**Try it**
Nothing but the lines from the start of the records through the line that contains "Task: Click the 反馈# hashtag text" is to be copied, and each is to be copied exactly.

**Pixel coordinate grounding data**

##########

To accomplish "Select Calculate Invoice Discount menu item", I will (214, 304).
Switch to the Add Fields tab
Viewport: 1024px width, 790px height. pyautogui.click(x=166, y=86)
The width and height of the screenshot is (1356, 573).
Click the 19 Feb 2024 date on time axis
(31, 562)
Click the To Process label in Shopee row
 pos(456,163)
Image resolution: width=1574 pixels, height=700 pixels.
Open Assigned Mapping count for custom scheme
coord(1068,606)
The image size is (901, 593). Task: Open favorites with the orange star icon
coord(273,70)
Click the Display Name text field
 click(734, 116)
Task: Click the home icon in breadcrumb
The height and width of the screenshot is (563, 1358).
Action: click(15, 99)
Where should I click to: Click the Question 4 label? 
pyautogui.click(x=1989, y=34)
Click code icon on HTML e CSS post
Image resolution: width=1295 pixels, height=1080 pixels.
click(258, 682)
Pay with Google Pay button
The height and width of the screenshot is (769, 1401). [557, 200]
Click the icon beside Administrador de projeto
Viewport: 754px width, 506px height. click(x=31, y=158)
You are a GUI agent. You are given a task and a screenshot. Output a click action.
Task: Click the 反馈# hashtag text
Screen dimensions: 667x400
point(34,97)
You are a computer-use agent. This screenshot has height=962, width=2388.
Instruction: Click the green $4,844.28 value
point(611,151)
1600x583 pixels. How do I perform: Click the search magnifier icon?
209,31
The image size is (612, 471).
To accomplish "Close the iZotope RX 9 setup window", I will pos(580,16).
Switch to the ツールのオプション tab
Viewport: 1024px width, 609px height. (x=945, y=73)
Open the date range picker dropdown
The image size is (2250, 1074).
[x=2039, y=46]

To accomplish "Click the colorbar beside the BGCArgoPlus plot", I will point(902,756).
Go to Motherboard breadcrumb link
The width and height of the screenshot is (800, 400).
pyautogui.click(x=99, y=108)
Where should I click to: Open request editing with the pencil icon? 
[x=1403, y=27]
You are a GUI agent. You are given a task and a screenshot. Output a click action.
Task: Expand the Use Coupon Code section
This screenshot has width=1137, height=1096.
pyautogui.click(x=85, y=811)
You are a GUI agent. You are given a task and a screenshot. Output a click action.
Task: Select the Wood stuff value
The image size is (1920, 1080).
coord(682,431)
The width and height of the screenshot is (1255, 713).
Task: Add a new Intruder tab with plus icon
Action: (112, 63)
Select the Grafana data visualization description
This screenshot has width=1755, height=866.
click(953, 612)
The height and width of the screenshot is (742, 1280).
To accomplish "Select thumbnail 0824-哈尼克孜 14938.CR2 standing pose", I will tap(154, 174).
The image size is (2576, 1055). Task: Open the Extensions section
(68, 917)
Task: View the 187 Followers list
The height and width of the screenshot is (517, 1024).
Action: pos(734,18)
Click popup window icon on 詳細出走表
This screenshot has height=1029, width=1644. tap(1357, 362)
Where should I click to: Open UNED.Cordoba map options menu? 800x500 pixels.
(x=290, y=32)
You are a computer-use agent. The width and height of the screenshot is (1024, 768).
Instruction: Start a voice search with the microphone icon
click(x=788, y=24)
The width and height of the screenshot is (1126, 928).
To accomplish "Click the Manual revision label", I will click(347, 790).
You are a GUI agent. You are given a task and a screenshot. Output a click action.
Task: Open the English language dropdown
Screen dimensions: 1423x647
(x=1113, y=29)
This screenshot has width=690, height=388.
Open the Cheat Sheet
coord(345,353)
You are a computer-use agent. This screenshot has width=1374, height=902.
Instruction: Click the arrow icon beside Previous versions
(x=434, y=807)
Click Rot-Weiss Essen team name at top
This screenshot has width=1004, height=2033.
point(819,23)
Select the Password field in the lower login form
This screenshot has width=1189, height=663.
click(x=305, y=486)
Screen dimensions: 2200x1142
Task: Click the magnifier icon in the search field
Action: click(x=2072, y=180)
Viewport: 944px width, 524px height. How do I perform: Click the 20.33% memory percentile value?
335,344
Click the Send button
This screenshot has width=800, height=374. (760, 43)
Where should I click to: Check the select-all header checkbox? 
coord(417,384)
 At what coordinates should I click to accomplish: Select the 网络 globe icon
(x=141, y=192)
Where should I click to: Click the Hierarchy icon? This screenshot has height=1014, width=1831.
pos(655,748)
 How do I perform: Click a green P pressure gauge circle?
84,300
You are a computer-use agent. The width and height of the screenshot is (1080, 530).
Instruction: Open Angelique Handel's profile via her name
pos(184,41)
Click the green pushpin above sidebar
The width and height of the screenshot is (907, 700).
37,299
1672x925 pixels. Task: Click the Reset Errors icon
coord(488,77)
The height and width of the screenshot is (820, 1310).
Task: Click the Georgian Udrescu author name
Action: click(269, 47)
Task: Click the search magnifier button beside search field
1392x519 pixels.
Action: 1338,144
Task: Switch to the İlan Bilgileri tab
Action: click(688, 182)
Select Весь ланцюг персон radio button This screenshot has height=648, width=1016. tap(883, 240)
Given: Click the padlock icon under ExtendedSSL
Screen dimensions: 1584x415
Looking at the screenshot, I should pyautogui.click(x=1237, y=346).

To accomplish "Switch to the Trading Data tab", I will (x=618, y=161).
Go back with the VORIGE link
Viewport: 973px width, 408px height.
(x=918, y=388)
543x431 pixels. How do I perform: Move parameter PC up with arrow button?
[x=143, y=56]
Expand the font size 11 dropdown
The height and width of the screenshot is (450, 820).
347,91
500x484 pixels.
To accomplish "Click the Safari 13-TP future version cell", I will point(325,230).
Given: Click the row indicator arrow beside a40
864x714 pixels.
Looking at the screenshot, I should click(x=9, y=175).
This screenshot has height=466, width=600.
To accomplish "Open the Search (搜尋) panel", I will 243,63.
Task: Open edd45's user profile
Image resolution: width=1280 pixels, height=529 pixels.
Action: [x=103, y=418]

##########

**Answer to the problem**
To accomplish "Select Calculate Invoice Discount menu item", I will (214, 304).
Switch to the Add Fields tab
Viewport: 1024px width, 790px height. pyautogui.click(x=166, y=86)
The width and height of the screenshot is (1356, 573).
Click the 19 Feb 2024 date on time axis
(31, 562)
Click the To Process label in Shopee row
 pos(456,163)
Image resolution: width=1574 pixels, height=700 pixels.
Open Assigned Mapping count for custom scheme
coord(1068,606)
The image size is (901, 593). Task: Open favorites with the orange star icon
coord(273,70)
Click the Display Name text field
 click(734, 116)
Task: Click the home icon in breadcrumb
The height and width of the screenshot is (563, 1358).
Action: click(15, 99)
Where should I click to: Click the Question 4 label? 
pyautogui.click(x=1989, y=34)
Click code icon on HTML e CSS post
Image resolution: width=1295 pixels, height=1080 pixels.
click(258, 682)
Pay with Google Pay button
The height and width of the screenshot is (769, 1401). [557, 200]
Click the icon beside Administrador de projeto
Viewport: 754px width, 506px height. click(x=31, y=158)
You are a GUI agent. You are given a task and a screenshot. Output a click action.
Task: Click the 反馈# hashtag text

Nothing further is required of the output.